> _Excerpted text_
»»

These are some pre-configured caches and if you notice this is one of the Pods from within my deployment, where I got connected. So, I'm able to fully access the underlying Pod and I'm able to manage them. One thing I want to showcase right here is the you know, the session Affinity aspect, that's a mandatory step. This is again to ensure that if you open a Pod for management purpose you need to be sticky. The management commands has to be sticky to that Pod right. So, for that you need to set this value to ‘ClientIP’ and this is one of the mandatory steps that you need to set up.

Having gone through this, if I come back on the management portal I can clearly see that I am connected to .236 and from here I can perform all kinds of management and monitoring operations for NCache.

Create Cache Cluster

At this point, our OpenShift environment setup for NCache is completed and we can now go ahead and Create a cache cluster next. Okay, within this management tool, I'm going to click on ‘New’ and that will open a cache creation wizard for me.

create-cache-cluster
Create Cache Cluster

I'm going to name my cache, let's name it ‘democache’. I'll keep everything default here, ‘Partition of Replica’ and provide the first IP which is automatically given and I need the IP of the second Pod which I can copy from here and then paste it here and then choose on this click on this plus (+) sign and that would specify the second Pod. Again, keep everything default on this. Parameters are same and then I ‘Start this cache on finish’ and choose ‘Finish’ and that would go ahead and create my cache cluster. So, with these two Pods, using the NCache Web Management tool, I am now able to create a cache cluster and using the Web Manager from my own box right here. If I click on details here, I can also see some more details as far as monitoring aspects are concerned and I can see the statistics of this cache cluster as well. So, as soon as it loads, you can see there are different parameters. We can see ‘Cluster Health’, which is fully connected and we can see some other graphs here as well.

««

> _Brief 1_
Name every term the NCache walkthrough puts in single quotation marks.
> _Brief 2_
Does each statement agree with the NCache walkthrough? Answer yes or no, and quote the words that decide it.
(a) The session affinity value has to be set to 'ClientIP'.
(b) The cache cluster was built from three Pods.
(c) 'Cluster Health' showed the cluster as only partly connected.
> _Brief 3_
Answer from the NCache walkthrough:
(a) Which address does the management portal show a connection to?
(b) What does clicking 'New' open?
(c) What name is the new cache given?
The data after this point is separate material from the NCache walkthrough.

> _Data provided_

»»

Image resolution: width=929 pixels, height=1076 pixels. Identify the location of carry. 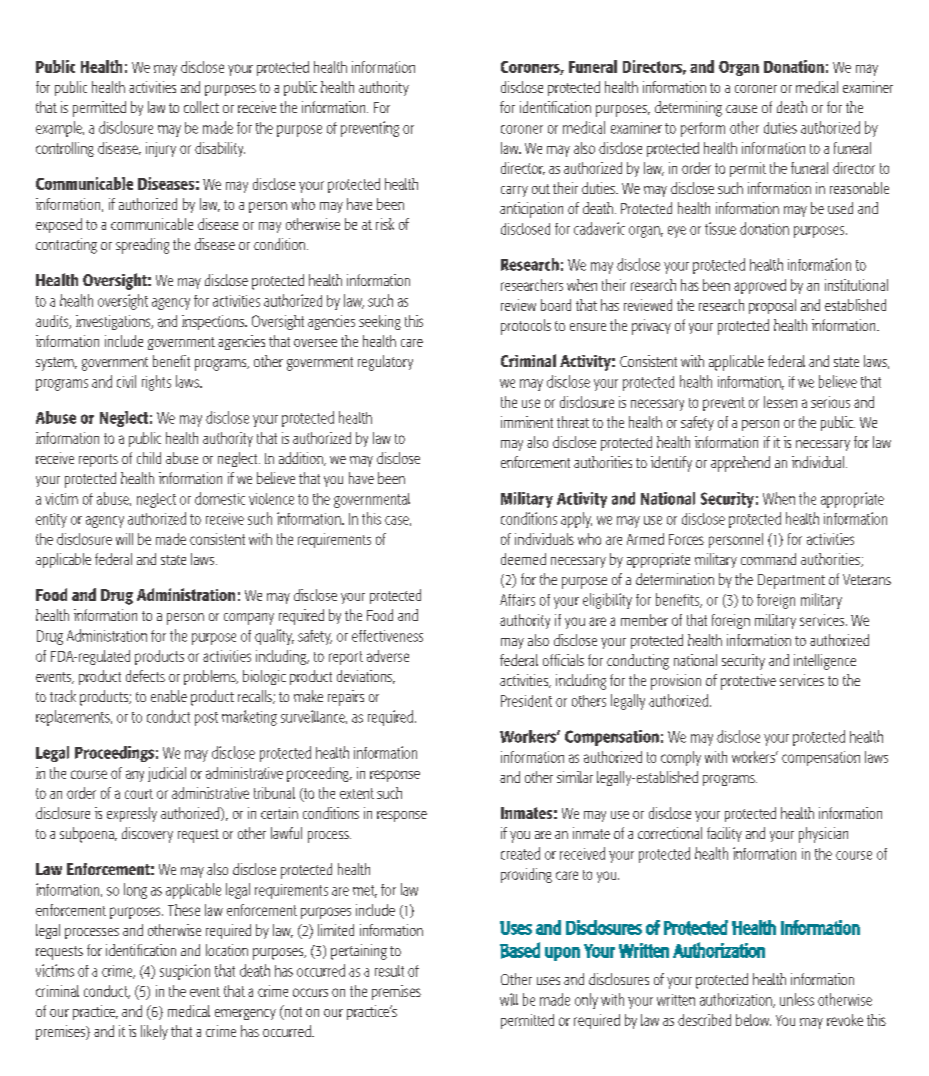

««

> _Exercise solution 1_
'ClientIP', 'New', 'democache', 'Partition of Replica', 'Start this cache on finish', 'Finish', 'Cluster Health'

> _Exercise solution 2_
(a) Yes: "you need to set this value to ‘ClientIP’"
(b) No: "with these two Pods"
(c) No: "‘Cluster Health’, which is fully connected"

> _Exercise solution 3_
(a) .236
(b) A cache creation wizard
(c) democache